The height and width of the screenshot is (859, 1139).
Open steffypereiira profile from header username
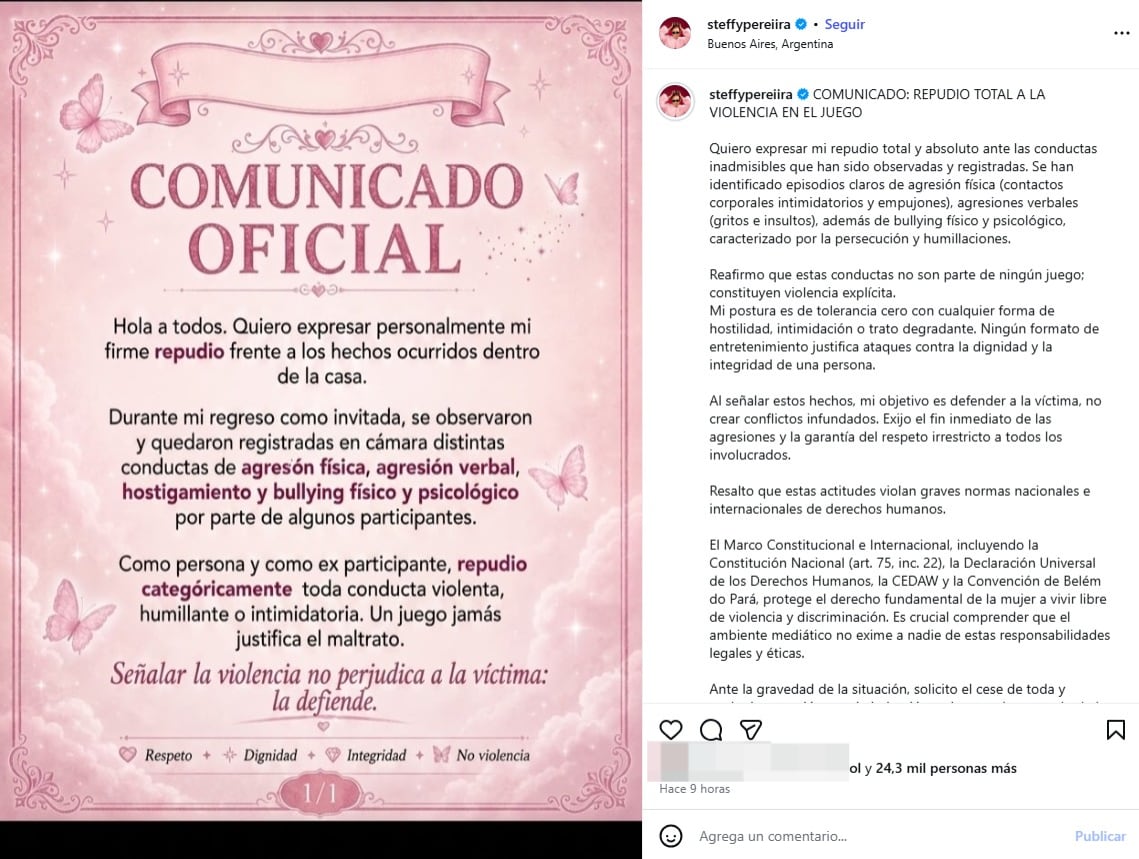coord(749,24)
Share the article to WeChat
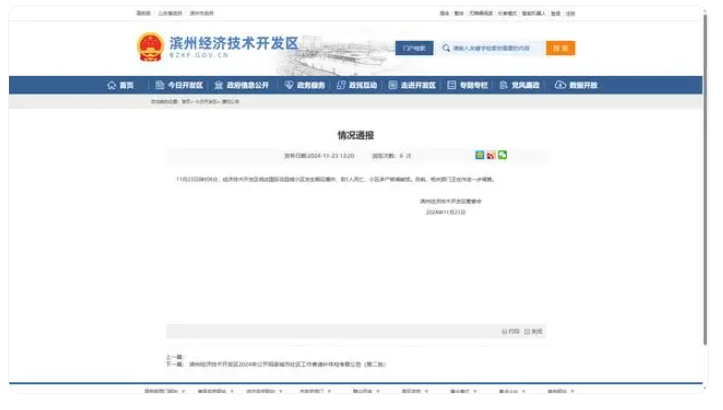 (x=503, y=155)
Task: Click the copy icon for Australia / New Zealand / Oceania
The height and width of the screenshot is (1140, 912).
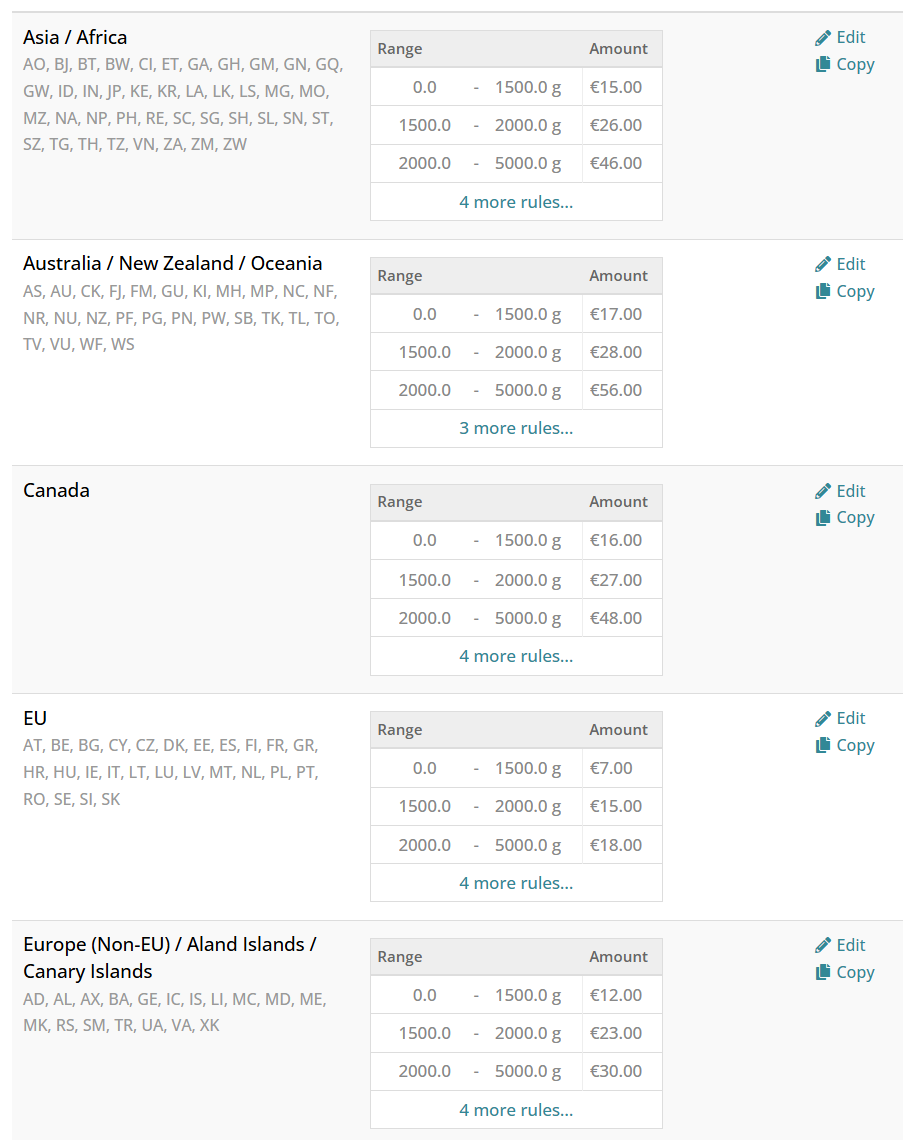Action: coord(823,292)
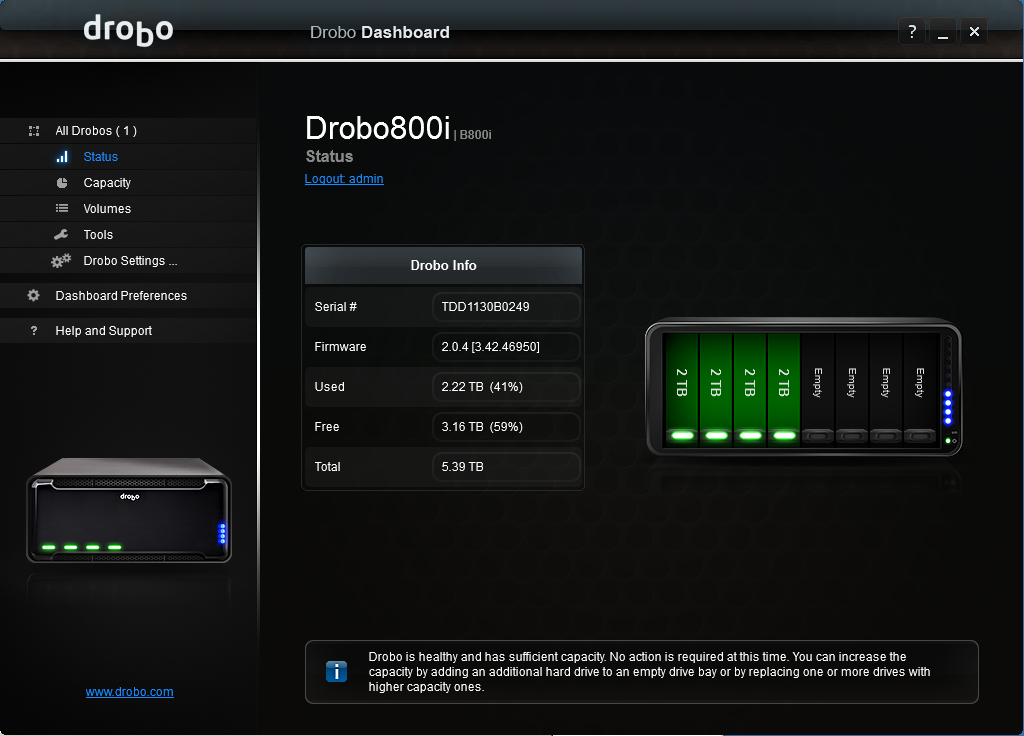Image resolution: width=1024 pixels, height=736 pixels.
Task: Click the Tools wrench icon
Action: pos(62,235)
____________
## Problem
Retype the line containing "Task: Click the copy" and all lines after it through the end of the material, exactly and only those, leaving out pictures.

## Answer below
Task: Click the copy icon for Australia / New Zealand / Oceania
The height and width of the screenshot is (1140, 912).
Action: coord(823,292)
Image resolution: width=1024 pixels, height=736 pixels.
Task: Click the Tools wrench icon
Action: pos(62,235)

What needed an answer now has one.